Vaginal microbiota and mucosal HIV-1 transmission

This thesis aimed to unravel the unique immune mechanisms in vaginal mucosa. We developed and validated a primary human vaginal tissue model that allowed us to study the most relevant immune cells during dysbiosis of the vaginal microbiome and HIV-1 transmission in people assigned female at birth.

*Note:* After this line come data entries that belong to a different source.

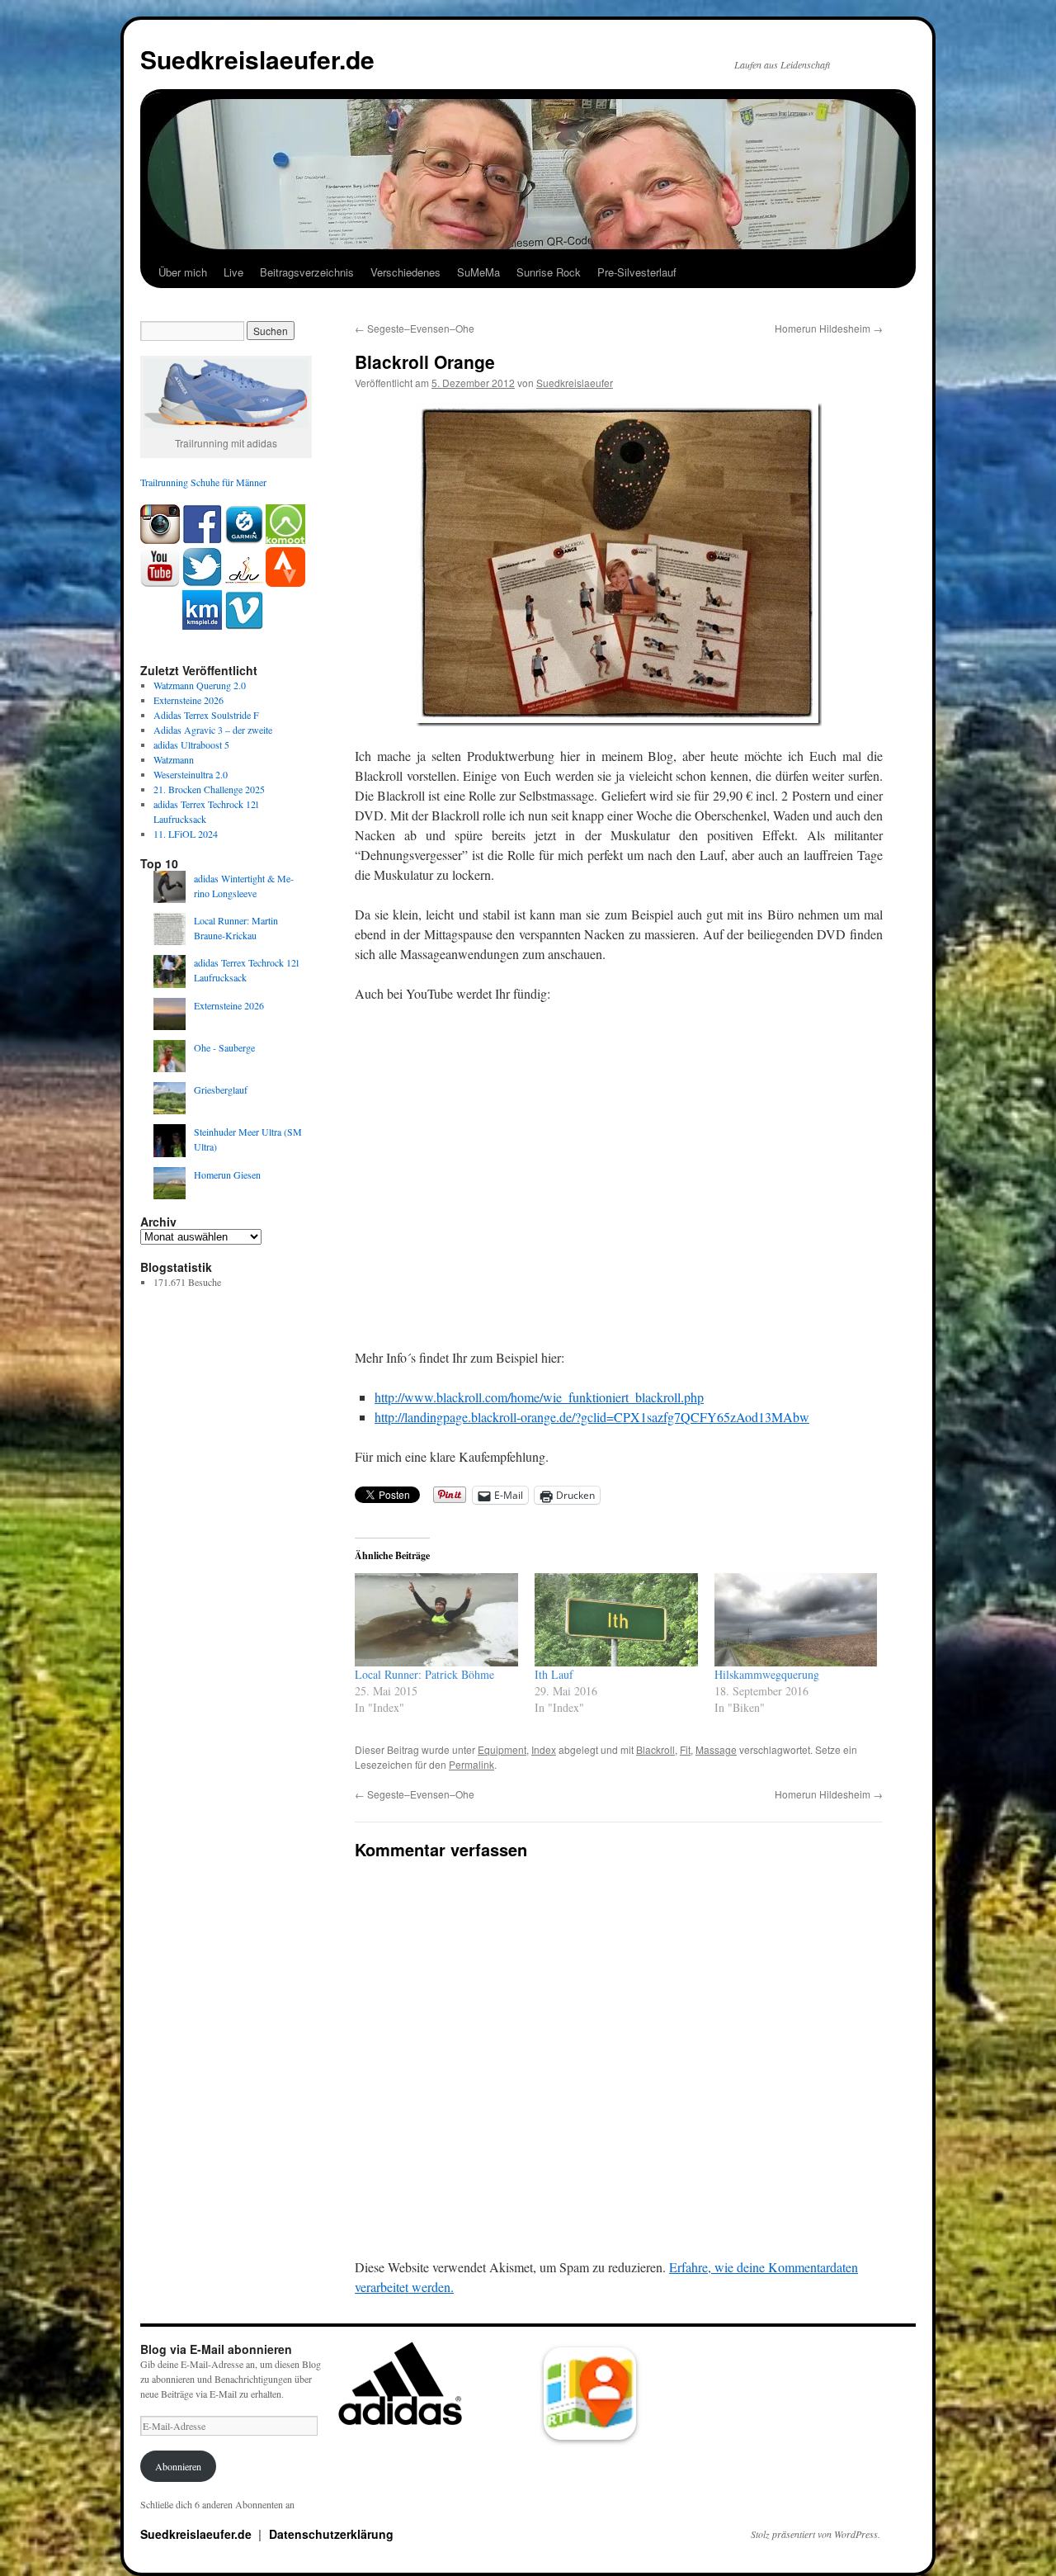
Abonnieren (178, 2466)
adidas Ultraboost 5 (191, 744)
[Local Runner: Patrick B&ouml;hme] (436, 1619)
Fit (685, 1749)
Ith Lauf (554, 1674)
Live (233, 272)
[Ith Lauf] (616, 1619)
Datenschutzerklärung (331, 2534)
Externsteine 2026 (188, 700)
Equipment (502, 1749)
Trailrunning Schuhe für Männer (203, 482)
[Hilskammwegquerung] (796, 1619)
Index (543, 1749)
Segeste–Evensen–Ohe (414, 328)
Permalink (471, 1764)
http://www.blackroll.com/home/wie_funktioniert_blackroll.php (539, 1397)
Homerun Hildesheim (829, 328)
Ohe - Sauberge (224, 1047)
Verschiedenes (405, 272)
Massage (716, 1749)
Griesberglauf (221, 1089)
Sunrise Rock (548, 272)
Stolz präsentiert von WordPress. (815, 2534)
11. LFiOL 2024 (185, 833)
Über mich (182, 272)
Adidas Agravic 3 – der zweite (212, 729)
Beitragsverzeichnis (307, 272)
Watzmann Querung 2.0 (199, 685)
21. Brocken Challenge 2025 (209, 789)
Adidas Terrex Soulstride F (206, 714)
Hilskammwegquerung (766, 1674)
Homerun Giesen (227, 1174)
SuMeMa (478, 272)
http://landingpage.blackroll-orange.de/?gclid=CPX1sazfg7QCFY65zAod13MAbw (592, 1416)
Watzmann (173, 759)
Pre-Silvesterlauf (636, 272)
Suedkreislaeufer (574, 383)
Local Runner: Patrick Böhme (424, 1674)
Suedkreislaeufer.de (257, 59)
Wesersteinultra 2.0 (190, 774)
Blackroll (655, 1749)
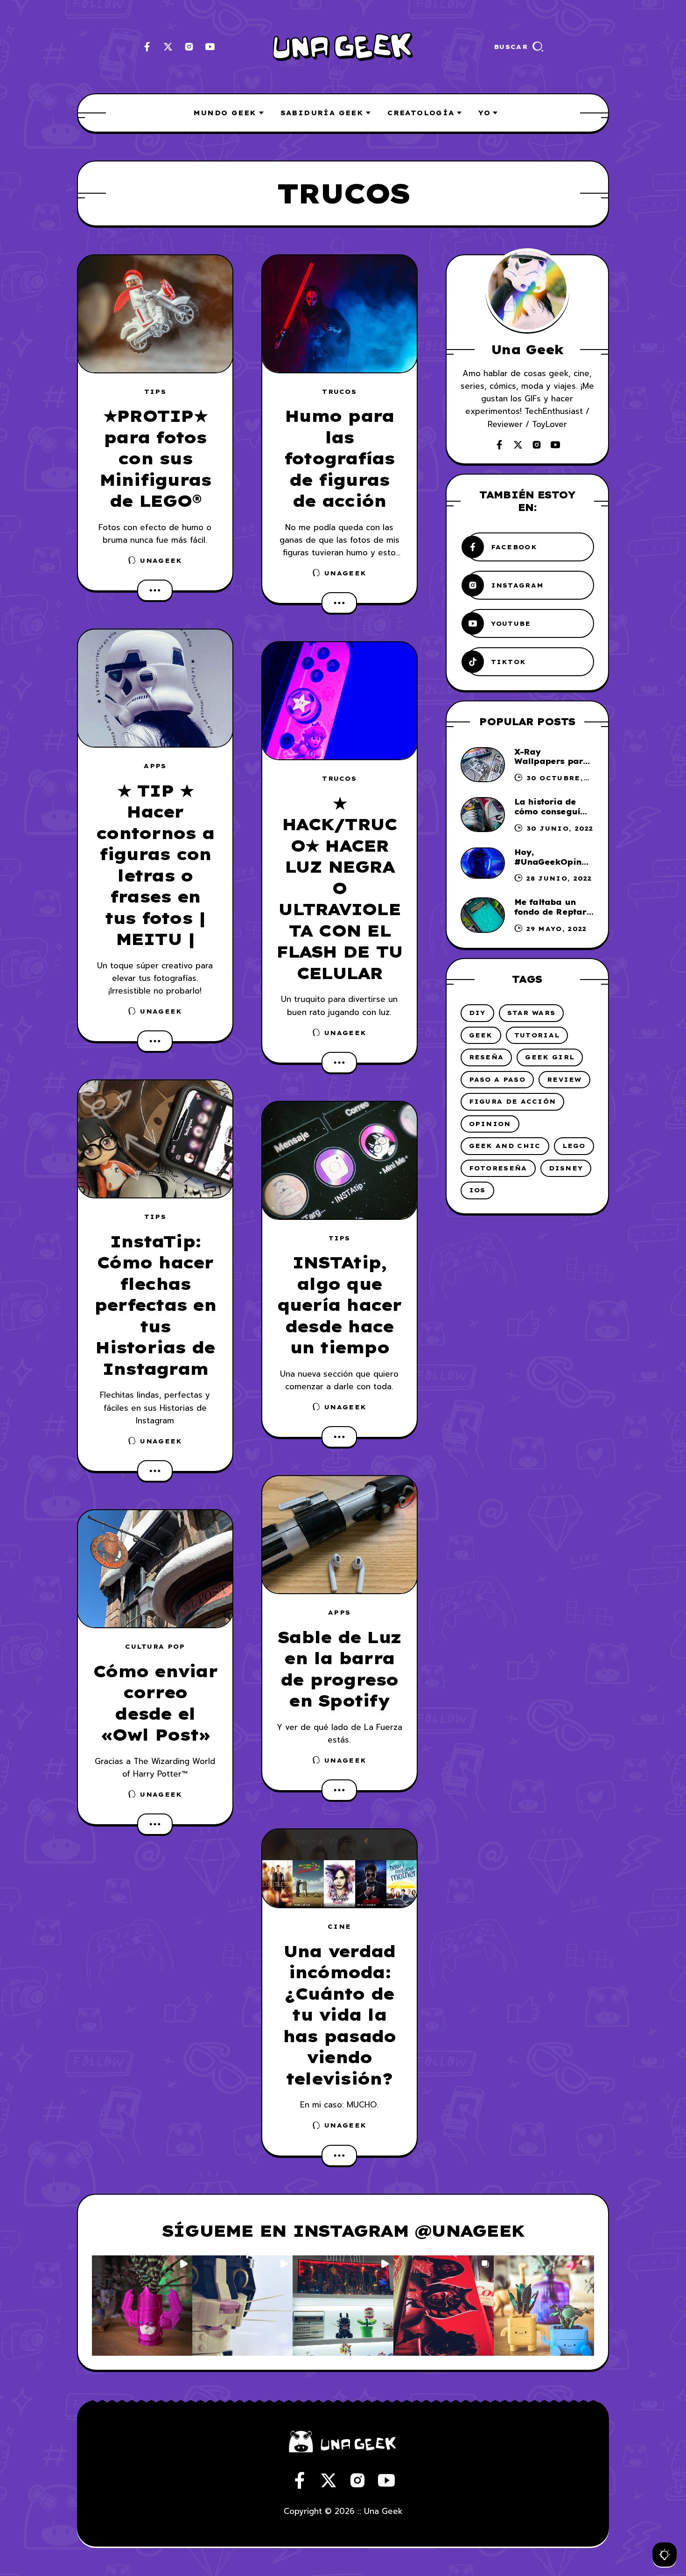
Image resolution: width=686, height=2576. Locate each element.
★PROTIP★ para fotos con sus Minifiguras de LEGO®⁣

Key findings include that Prevotella timonensis, a bacterium associated with dysbiosis of the vaginal microbiome, induced strong pro-inflammatory immune responses in dendric cells, typically associated with adverse pregnancy outcomes. We furthermore show that vaginal Langerhans cells (LCs) can restrict HIV-1 infection through langerin-autophagy-mediated mechanisms, but lose this protective function after immune activation in response to bacterial ligands. Notably, autophagy-enhancing drugs showed potential in suppressing mucosal HIV-1 infection in prophylactic and therapeutic settings. Moreover, vaginal LCs selectively transmit R5-tropic HIV-1 to CD4+ T cells, explaining the predominance of R5 variants in early infections.
Further studies revealed that Prevotella timonensis exposure increased HIV-1 sequestration in vaginal LCs and CD4+ T cells, leading to productive infection in CD4+ T cells and creating viral reservoirs in LCs. These reservoirs were drug resistant, remained infectious and facilitated HIV-1 dissemination. Additionally, vaginal LC-T cell clustering mediated by langerin promotes HIV-1 transmission, suggesting conflicting roles for langerin in HIV-1 infections.
Overall, this research provides critical insights into the interplay between mucosal immunity, vaginal microbiota and HIV-1.